The Business Case of a Well Designed Data Lake Architecture
Let’s start with the standard definition of a data lake:
A data lake is a storage repository that holds a vast amount of raw data in its native format, including structured, semi-structured, and unstructured data. The data structure and requirements are not defined until the data is needed.
Why should you care?
In a large enterprise, perhaps the most powerful impact of a data lake is the enablement of innovation. We have seen many multi-billion dollar organizations struggling to establish a culture of data-driven insight and innovation. They get bogged down by the structural silos that isolate departmental or divisionally-divided data stores, and which are mirrored by massive organizational politics around data owner-ship. While far from trivial to implement, an enterprise data lake provides the necessary foundation to clear away the enterprise-wide data access problem at its roots. The door to previously unavailable exploratory analysis and data mining opens up, enabling completely new possibilities.
In today’s dynamic business environment, new data consumption requirements and use cases emerge extremely rapidly. By the time a requirements document is prepared to reflect requested changes to data stores or schemas, users have often moved on to a different or even contradictory set of schema changes. In contrast, the entire philosophy of a data lake revolves around being ready for an unknown use case. When the source data is in one central lake, with no single controlling structure or schema embedded within it, supporting a new additional use case can be much more straightforward.
What is the average time between a request made to IT for a report and eventual delivery of a robust working report in your organization? In far too many cases, the answer is measured in weeks or even months. With a properly designed data lake and well-trained business community, one can truly enable self-service Business Intelligence. Allow the business people access to what ever slice of the data they need, letting them develop the reports that they want, using any of a wide range of tools. IT becomes the custodian of the infrastructure and data on the cloud, while business takes responsibility for exploring and mining it.
Design Physical Storage
The foundation of any data lake design and implementation is physical storage. The core storage layer is used for the primary data assets. Typically it will contain raw and/or lightly processed data.
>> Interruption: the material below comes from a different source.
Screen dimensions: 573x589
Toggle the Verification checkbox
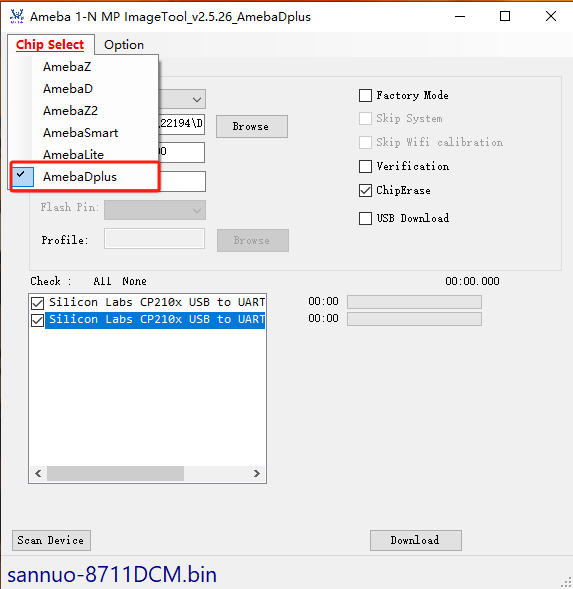365,166
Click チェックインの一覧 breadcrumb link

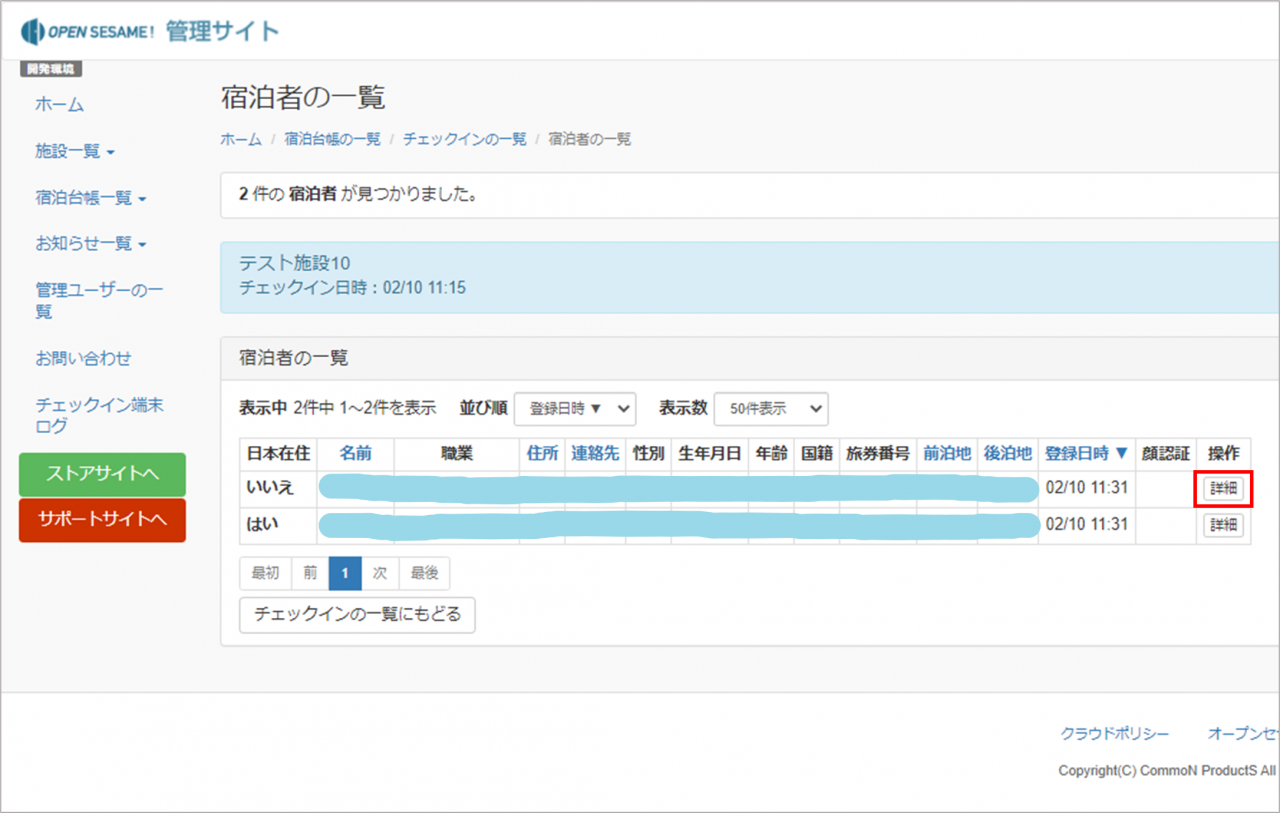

The key considerations when evaluating technologies for cloud-based data lake storage are the following principles and requirements:
Because an enterprise data lake is usually intended to be the centralized data store for an entire division or the company at large, it must be capable of significant scaling without running into fixed arbitrary capacity limits.
As a primary repository of critical enterprise data, a very high durability of the core storage layer allows for excellent data robustness without resorting to extreme high-availability designs.
Support for unstructured, semi-structured and structured data
One of the primary design considerations of a data lake is the capability to store data of all types in a single repository.
Independence from fixed schema
The ability to apply schema upon read, as needed for each consumption purpose, can only be accomplished if the underlying core storage layer does not dictate a fixed schema.
Separation from compute resources
The most significant philosophical and practical advantage of cloud-based data lakes as compared to “legacy” big data storage on Hadoop is the ability to decouple storage from compute, enabling independent scaling of each.
Given the requirements, object-based stores have become the de facto choice for core data lake storage. AWS, Google and Azure all offer object storage technologies.
The point of the core storage is to centralize data of all types, with little to no schema structure imposed upon it. However, a data lake will typically have additional “layers” on top of the core storage. This allows the retention of the raw data as essentially immutable, while the additional layers will usually have some structure added to them in order to assist in effective data consumption such as reporting and analysis. Figure 1 represents additional layers being added on top of the raw storage layer.
A specific example of this would be the addition of a layer defined by a Hive metastore. In a layer such as this, the files in the object store are partitioned into “directories” and files clustered by Hive are arranged within to enhance access patterns depicted in Figure 2.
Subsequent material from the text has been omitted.